Keras: Masking is not working properly!

Created on 6 Apr 2016 · 14Comments · Source: keras-team/keras

@fchollet @wxs @EderSantana @amitbeka
I was trying to run a simple example that counts how many 1's in a sequence of {0's,1's}. I made the examples of a fixed length, and everything worked fine. Then I wanted to used Masking to allow different lengths. But to check what I'm doing, I kept the length fixed as before and I added the masking layer. So far, the lengths are the same for both cases, and only a masking layer is added. Using the same random seed, I get different accuracies after the same number of Epochs.

I looked into the output of the masking layer using masking value of (12345), to avoid masking the 0's. It looked correct since the all values were masked with 1's.

from keras import backend as K

get_the_mask_output = K.function([model.layers[0].input], [model.layers[0].get_output_mask(train=None)]) 

layer_output = get_the_mask_output([X[:,:,:]])[0]

Shouldn't it with and without masking in this case produce the same accuracy after the same number of epochs and with the same random seed? just commenting out the masking layer I go back to the original values, so it is clearly something is happening with Masking. I tried to look into the source code, but nothing is alarming!

Below is the full code~~

import numpy as np
np.random.seed(1337)  # **for reproducibility**

# **Create dataset of lists of 1's and zeros**
nb_of_samples = 5500
sequence_len = 10

# **Create the sequences**
X = np.zeros((nb_of_samples, sequence_len,1))
for row_idx in range(nb_of_samples):
    X[row_idx,:,0] = np.around(np.random.rand(sequence_len)*1)

# **Create the targets for each sequence, the # of 1's is the sum of the list**
t = np.sum(X, axis=1)

#--------- Import Keras-----------
#**Just to make sure** 
np.random.seed(1337)

from keras.models import Sequential
from keras.layers.core import Dense, Activation, TimeDistributedDense, Masking
from keras.layers.recurrent import LSTM, SimpleRNN, GRU
from keras.optimizers import rmsprop, sgd, Adagrad

#--------- Create the Model -----------
#**Just to make sure** 
np.random.seed(1337)

in_out_neurons = 1
hidden_neurons = 10

model = Sequential()

#------ Uncomment This -------
#model.add(Masking(mask_value=12345,input_shape=(X.shape[1], X.shape[2]))) 

model.add(SimpleRNN(hidden_neurons, input_dim=in_out_neurons, return_sequences=False,activation='linear'))
model.add(Dense(in_out_neurons, input_dim=hidden_neurons))
model.add(Activation("linear"))

_rmsprop = rmsprop(lr=0.0005, rho=0.9, epsilon=1e-06)
model.compile(loss="mean_squared_error", optimizer=_rmsprop)
model.fit(X, t, batch_size=256, nb_epoch=10, validation_split=0.1,show_accuracy=True)

I'm using the latest Theano -dev with CuDNN running on Titan X.

stale

Source

myhussien

Most helpful comment

Is this in tensorflow or theano?

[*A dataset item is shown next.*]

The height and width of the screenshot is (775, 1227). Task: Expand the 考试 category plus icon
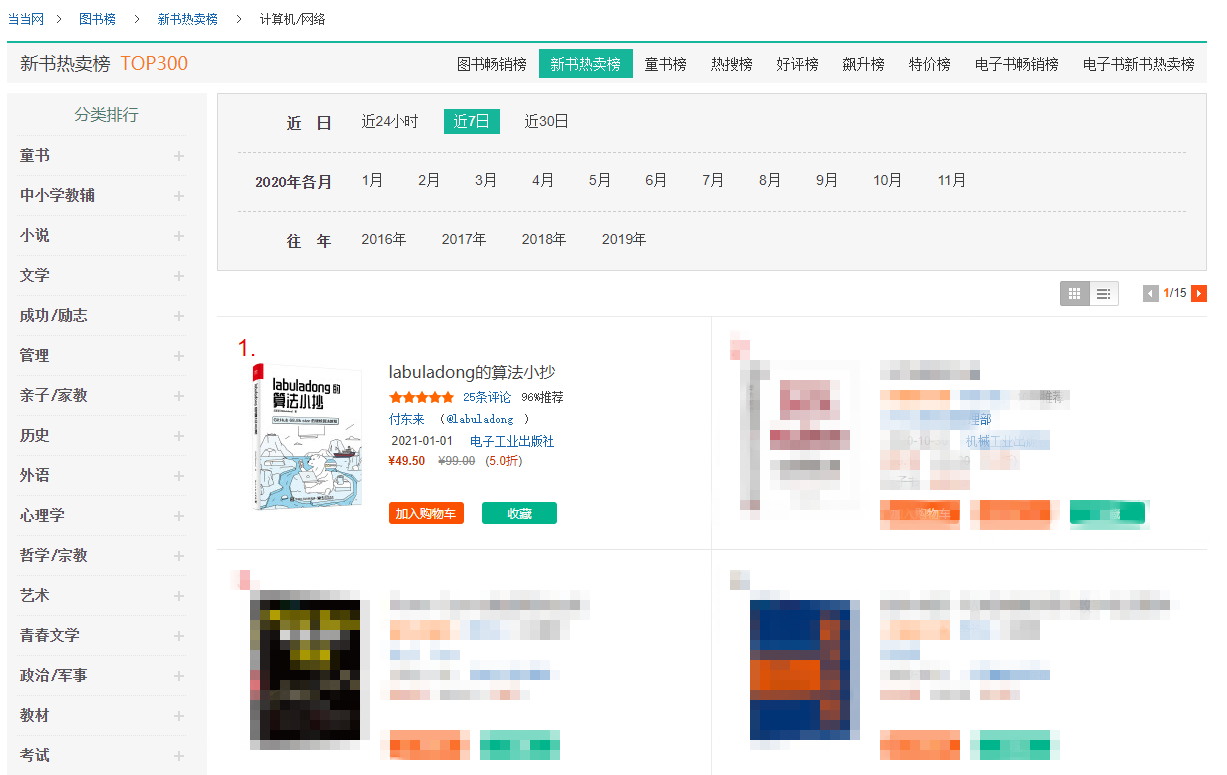[x=179, y=756]
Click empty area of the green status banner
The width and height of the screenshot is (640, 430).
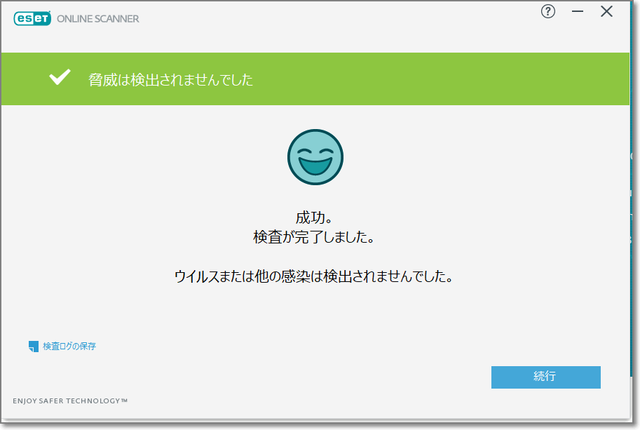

You should be able to pass None instead of 26 to your masking and have it figure it out if in Theano.

Of course in either case you could also just pass _in_ a 26-step-long vector that's mostly masked, something ilke this

input = np.zeros(1,26,N)
input[0,-1,:] = Train_Data[0,0,:]
out = model.predict(input)

wxs on 27 Apr 2016

👍2

All 14 comments

I think this is just something fishy going on with random seeding. Does np.random.seed necessarily reset theano's internal rng's seed?

If I create the two separate models and force one of them to have exactly the same weights as the other before training I get the same results. Here's a sample script

import keras


import numpy as np
np.random.seed(1337)  # **for reproducibility**

# **Create dataset of lists of 1's and zeros**
nb_of_samples = 5500
sequence_len = 10

# **Create the sequences**
X = np.zeros((nb_of_samples, sequence_len,1))
for row_idx in range(nb_of_samples):
    X[row_idx,:,0] = np.around(np.random.rand(sequence_len)*1)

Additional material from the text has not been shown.